WHAT TO WORK ON: Exact reproduction required: the lines below from the line with "Instruction: Click the barcode" to the line with "This screenshot has width=516, height=290.", both ends included, and no others.

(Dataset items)
[Start of Attachment]

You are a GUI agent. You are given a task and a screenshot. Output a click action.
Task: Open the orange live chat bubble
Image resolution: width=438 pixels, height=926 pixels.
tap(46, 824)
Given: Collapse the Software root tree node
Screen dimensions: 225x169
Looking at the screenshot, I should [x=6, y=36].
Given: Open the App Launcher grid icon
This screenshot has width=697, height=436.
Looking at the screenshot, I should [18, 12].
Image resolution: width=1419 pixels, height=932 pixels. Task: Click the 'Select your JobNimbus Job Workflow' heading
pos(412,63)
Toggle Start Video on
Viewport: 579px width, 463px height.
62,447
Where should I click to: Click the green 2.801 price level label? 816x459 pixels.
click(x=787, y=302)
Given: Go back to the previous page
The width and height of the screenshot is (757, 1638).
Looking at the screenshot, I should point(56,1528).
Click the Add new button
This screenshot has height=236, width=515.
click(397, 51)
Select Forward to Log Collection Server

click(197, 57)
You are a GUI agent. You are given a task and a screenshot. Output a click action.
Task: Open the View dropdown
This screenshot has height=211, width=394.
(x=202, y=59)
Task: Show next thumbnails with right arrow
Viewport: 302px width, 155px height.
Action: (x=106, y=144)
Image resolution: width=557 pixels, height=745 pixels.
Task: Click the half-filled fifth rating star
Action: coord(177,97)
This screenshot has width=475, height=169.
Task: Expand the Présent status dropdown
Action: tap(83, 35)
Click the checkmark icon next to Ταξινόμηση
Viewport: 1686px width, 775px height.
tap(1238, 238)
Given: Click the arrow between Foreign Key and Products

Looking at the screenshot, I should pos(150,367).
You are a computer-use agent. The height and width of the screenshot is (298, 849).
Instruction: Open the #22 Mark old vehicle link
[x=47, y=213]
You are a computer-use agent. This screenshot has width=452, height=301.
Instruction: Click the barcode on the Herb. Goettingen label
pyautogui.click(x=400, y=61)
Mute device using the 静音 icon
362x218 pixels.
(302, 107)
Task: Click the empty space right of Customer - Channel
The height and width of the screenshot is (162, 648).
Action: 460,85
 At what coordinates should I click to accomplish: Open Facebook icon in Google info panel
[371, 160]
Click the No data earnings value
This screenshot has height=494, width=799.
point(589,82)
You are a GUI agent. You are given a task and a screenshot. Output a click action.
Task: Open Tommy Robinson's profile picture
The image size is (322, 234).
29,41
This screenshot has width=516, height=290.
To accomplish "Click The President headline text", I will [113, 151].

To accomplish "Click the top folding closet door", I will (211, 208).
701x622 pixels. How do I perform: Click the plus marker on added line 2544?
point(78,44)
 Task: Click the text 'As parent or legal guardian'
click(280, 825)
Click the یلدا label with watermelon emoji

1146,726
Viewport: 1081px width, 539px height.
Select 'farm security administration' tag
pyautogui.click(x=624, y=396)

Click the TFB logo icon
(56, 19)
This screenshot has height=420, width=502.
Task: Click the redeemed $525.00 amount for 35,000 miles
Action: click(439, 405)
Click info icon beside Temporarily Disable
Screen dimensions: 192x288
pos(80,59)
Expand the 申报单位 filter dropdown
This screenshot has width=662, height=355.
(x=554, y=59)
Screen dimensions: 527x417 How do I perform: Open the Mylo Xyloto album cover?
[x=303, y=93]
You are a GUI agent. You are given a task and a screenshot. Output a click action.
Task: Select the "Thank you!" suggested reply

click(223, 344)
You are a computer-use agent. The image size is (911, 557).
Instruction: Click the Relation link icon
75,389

[End of Attachment]

REPLY TO THE TASK:
Instruction: Click the barcode on the Herb. Goettingen label
pyautogui.click(x=400, y=61)
Mute device using the 静音 icon
362x218 pixels.
(302, 107)
Task: Click the empty space right of Customer - Channel
The height and width of the screenshot is (162, 648).
Action: 460,85
 At what coordinates should I click to accomplish: Open Facebook icon in Google info panel
[371, 160]
Click the No data earnings value
This screenshot has height=494, width=799.
point(589,82)
You are a GUI agent. You are given a task and a screenshot. Output a click action.
Task: Open Tommy Robinson's profile picture
The image size is (322, 234).
29,41
This screenshot has width=516, height=290.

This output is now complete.